Другой примѣръ того же злокачественнаго и, кажется, едва ли излѣчимаго недоразумѣнія, которымъ страдаетъ «Современникъ», представилъ намъ недавно г. Лонгиновъ. О г. Скарятинѣ мы уже и не говоримъ; такъ громко говоритъ за себя каждая его строка. Но г. Лонгиновъ, тотъ самый г. Михаилъ Лонгиновъ, который прилежнѣйшимъ образомъ слѣдитъ за литературою и знакомъ со всѣми ея былыми тайнами, вотъ какъ онъ толкуетъ о нѣкоторыхъ ея современныхъ настроеніяхъ. («Моск. Вѣд.», № 81).
«У насъ все толкуютъ объ уваженіи и любви къ народу. Но какъ понимаютъ эти слова?»
И вотъ противъ чего вооружается почтенный авторъ:
«Подъ уваженіемъ къ народу разумѣть исключительно уваженіе въ простонародью, это есть вреднѣйшее и нелѣпѣйшее изъ самообольщеній. Масса вездѣ груба и невѣжественна; признаніемъ этимъ почти никто нигдѣ не оскорбляется, кромѣ какъ у насъ, гдѣ теперь это просто „не въ модѣ“. Уважать же грубость и невѣжество, отвлекая ихъ отъ другихъ лучшихъ общественныхъ элементовъ, только потому, что они преимущественная принадлежность массы, въ которой чудятся кому-то какія-то фантастическія первобытныя добродѣтели — выше силъ просвѣщеннаго и непредубѣжденнаго человѣка».

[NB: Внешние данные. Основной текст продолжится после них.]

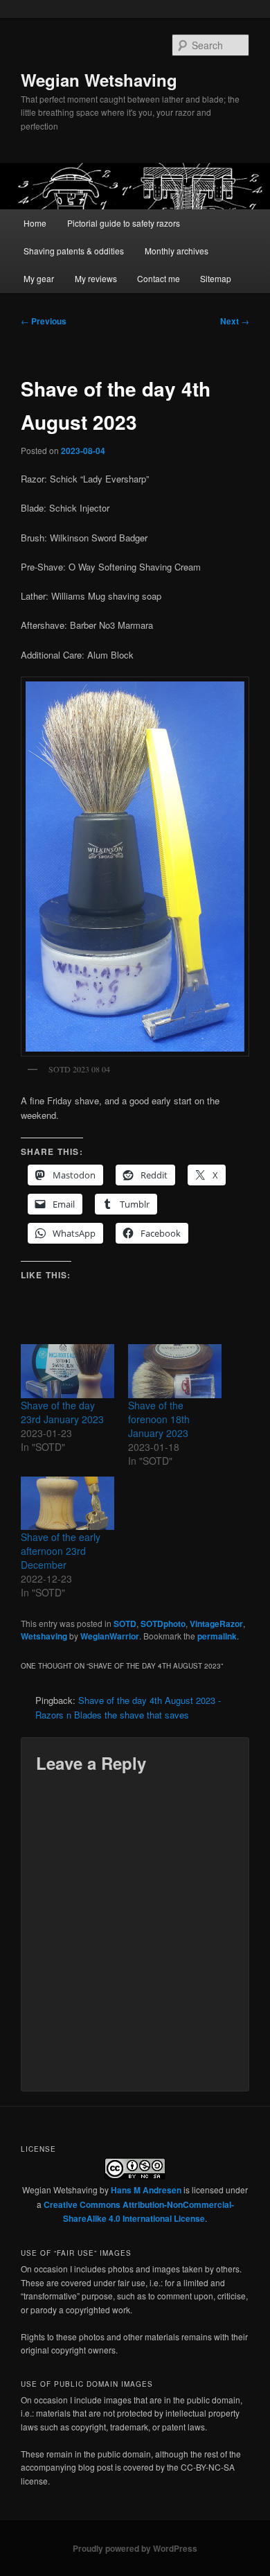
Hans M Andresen (146, 2190)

«Съ другой стороны, исторія учитъ насъ, куда ведутъ лесть простонародью, превознесеніе его словами: „grand peuple“, „Peuple vertueux“ и т. п., чрезъ что оно убѣждается, что остальные члены общества исключаются изъ среды народа и составляютъ враговъ его. Лесть блузникамъ или зипунникамъ не лучше лести сильнымъ міра сего. Искренніе и неискренніе льстецы блузъ бывали причиною великихъ бѣдъ, происходящихъ въ минуту общаго одуренія».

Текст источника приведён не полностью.